Of course, this doesn’t explain the software and system testing errors that have contributed to more recent failures such as the Mars Climate Orbiter and Mars Polar Lander, which are arguably due to misguided cost-saving measures in verification testing and poor risk management processes. But in general, NASA has been far more successful than Russia/the former Soviet Union in both early and mor recent missions including Mariner 6, 7, and 9, and the Viking 1 & 2 landers, which was a nice turnaround from Venus missions, on which the Soviets had far more success and accomplishment with their Venera probes.

Stranger

Wow, somehow I was totally in the dark about this mission.

That rover is huge! I watched the videos linked previously and find it interesting that the rover will be able to take rock samples via drilling and then analyze the dust. I’m curious how that gets done, as far as cross contamination. Does anyone know? Is the sample instrument “cleaned” somehow?

The landing method seems awfully complicated. Hopefully everything will go as planned.

Apparently the landing procedure they’re using with Curiosity is what they think will be used to land the first astronauts on Mars, so there’s even more reason to hope it works as planned.

That was my impression when I saw the video. There are a LOT of things that have to work properly to not cause total mission failure - including EIGHT rocket engines that ALL have to fire properly during the final deceleration phase. Then the four-engine hover/skycrane mode? Wow. One assumes NASA’s engineers have done their homework, but still, I’ll be somewhat surprised if the rover makes it to the surface intact.

Well, these are things that if we’re going to ever be bad-ass interplanetary travelers, we’re going to have to get right sooner or later. They aren’t trying this technique out on puppies, at least. :slight_smile:

I’m always deeply interested in any probe or lander we fire off. Of course, the real excitement comes upon a successful landing here. August can’t come soon enough.

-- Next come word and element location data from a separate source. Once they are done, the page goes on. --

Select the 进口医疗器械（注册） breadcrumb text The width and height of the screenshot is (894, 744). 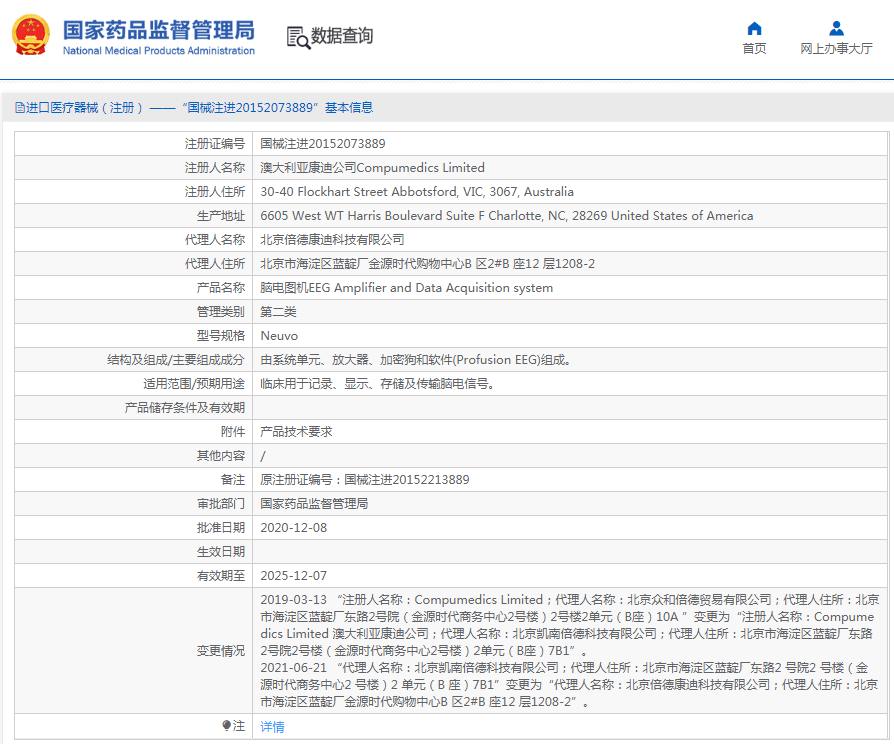84,108
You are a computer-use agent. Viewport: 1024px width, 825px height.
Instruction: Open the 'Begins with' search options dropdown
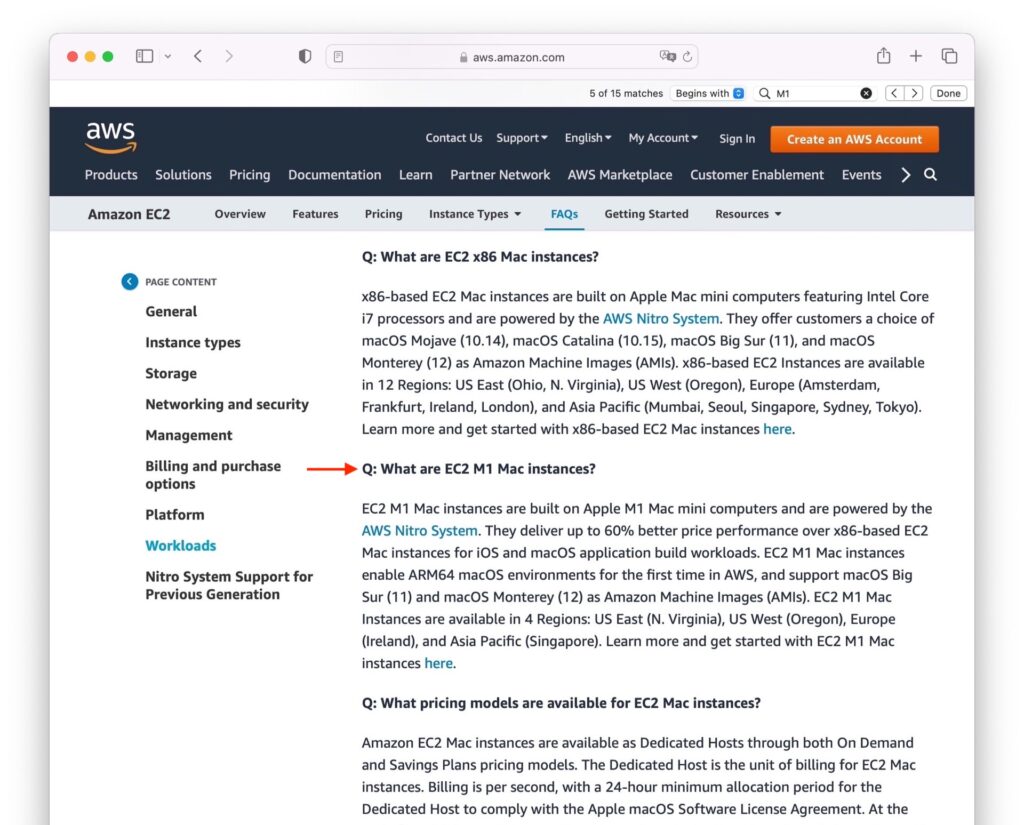pos(708,92)
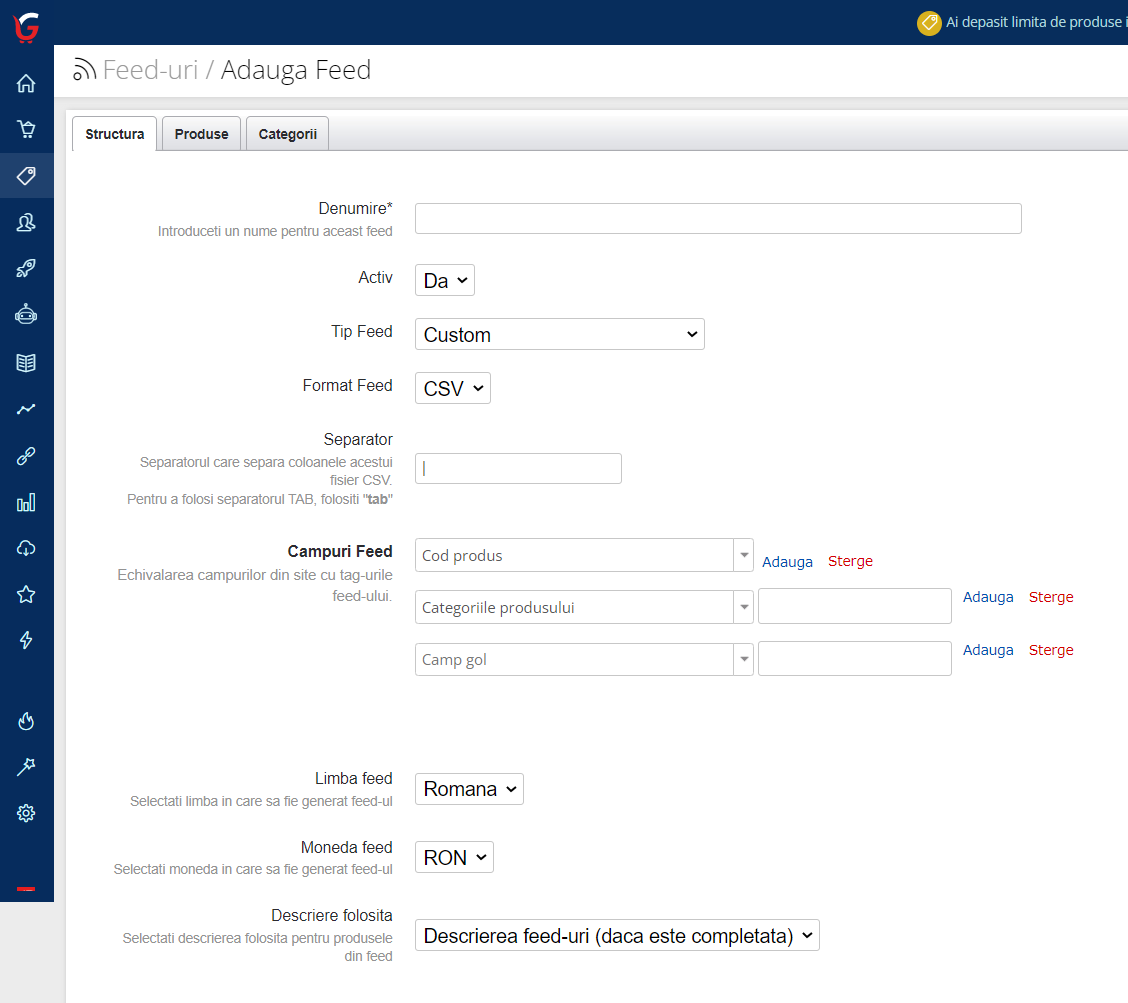Click the chain link icon in sidebar
This screenshot has height=1003, width=1128.
[26, 456]
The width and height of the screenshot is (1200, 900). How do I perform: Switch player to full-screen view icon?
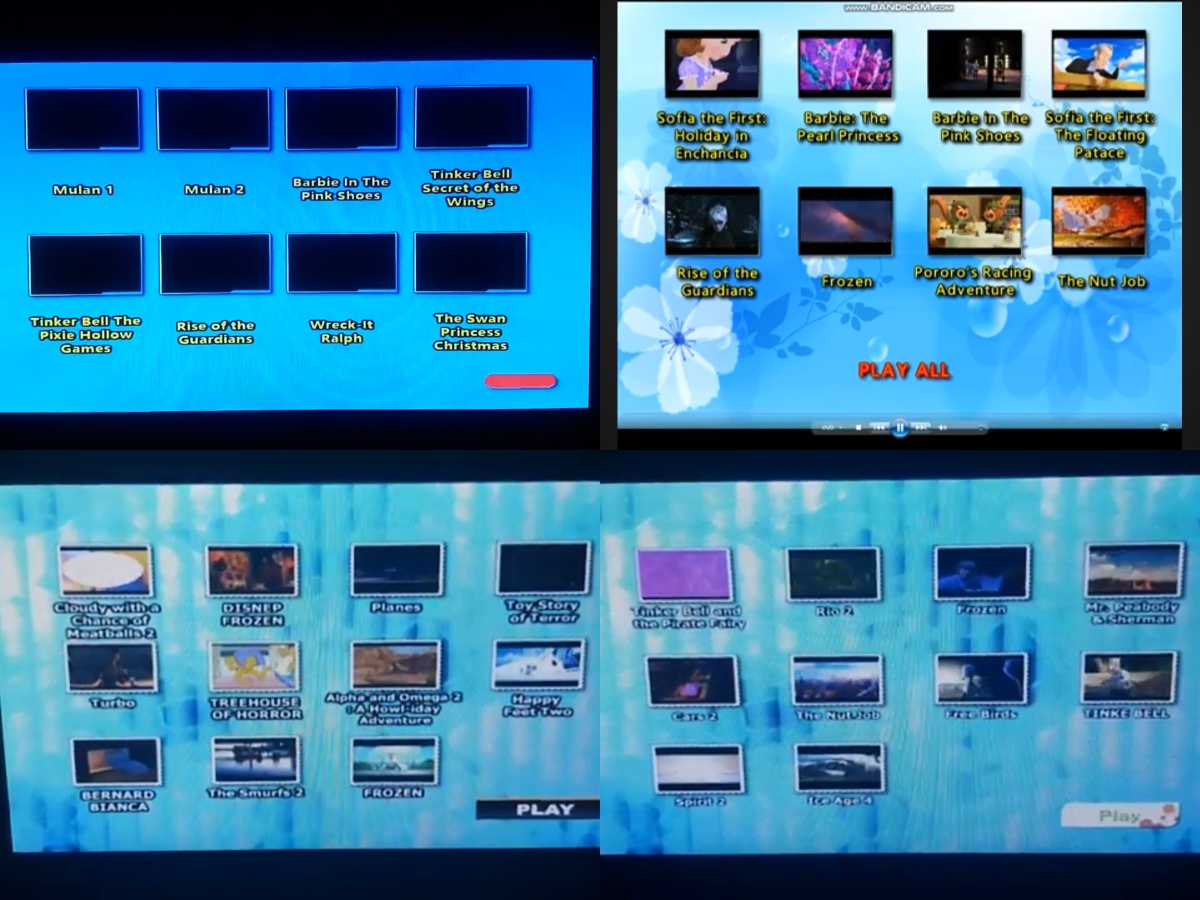(1165, 428)
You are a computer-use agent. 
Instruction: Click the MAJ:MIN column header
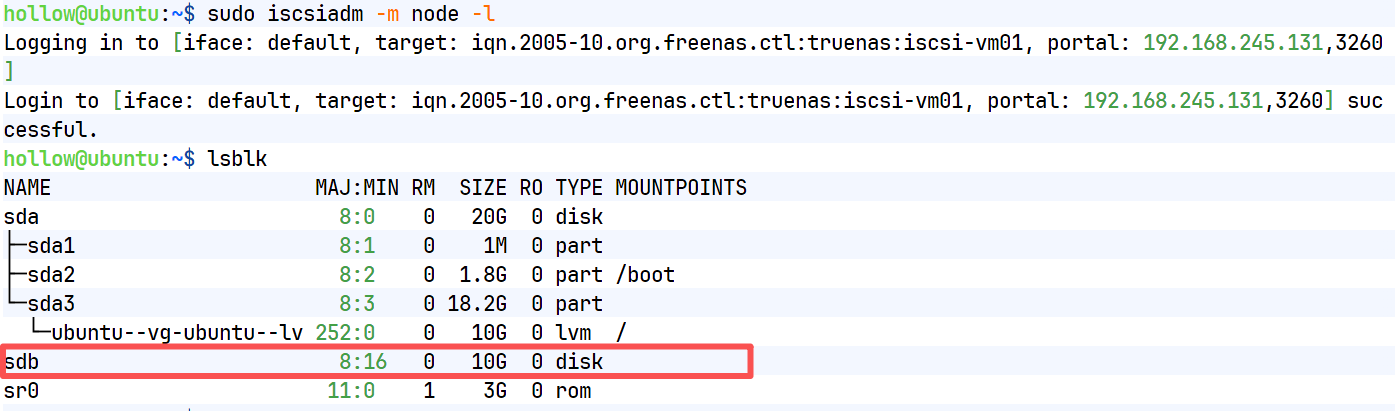click(355, 188)
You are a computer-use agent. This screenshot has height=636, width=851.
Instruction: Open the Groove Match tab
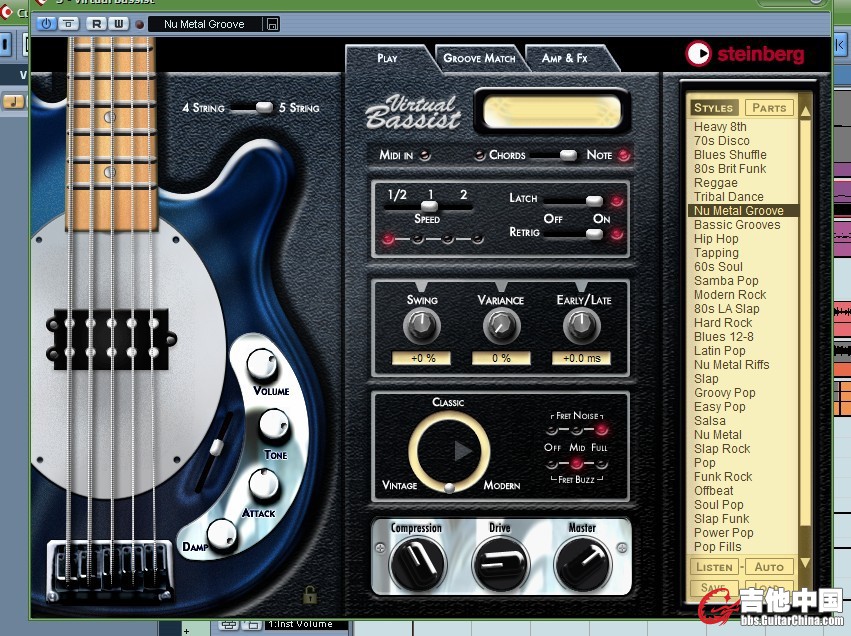click(x=479, y=58)
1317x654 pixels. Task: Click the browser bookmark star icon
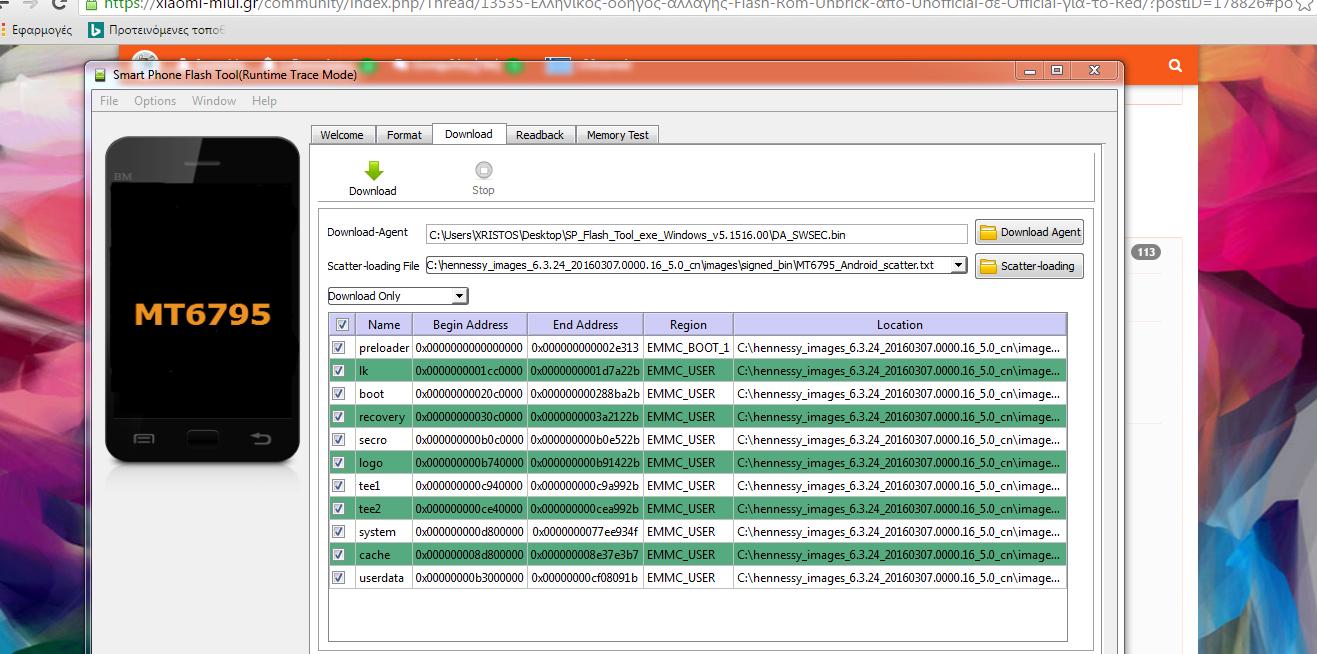(1304, 5)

I wonder how long before James Cameron (or someone) teams up with IMAX and NASA to send a 3D IMAX camera probe to beam back a truly Martian experience.

A truly Martian experience for me would be the microphone that was on one of the landers that crashed. I wish they would do that again. To hear the Martian wind!

Well, an IMAX/NASA mission would include a microphone as well. And Morgan Freeman would also have to be aboard to narrate.

Nah, James Earl Jones.

“Hiss…John Carter, I am your Father. Hiss…”

JEJ would drive up the payload, but Mark Hamill’s doing voice work and I don’t think anyone will miss him.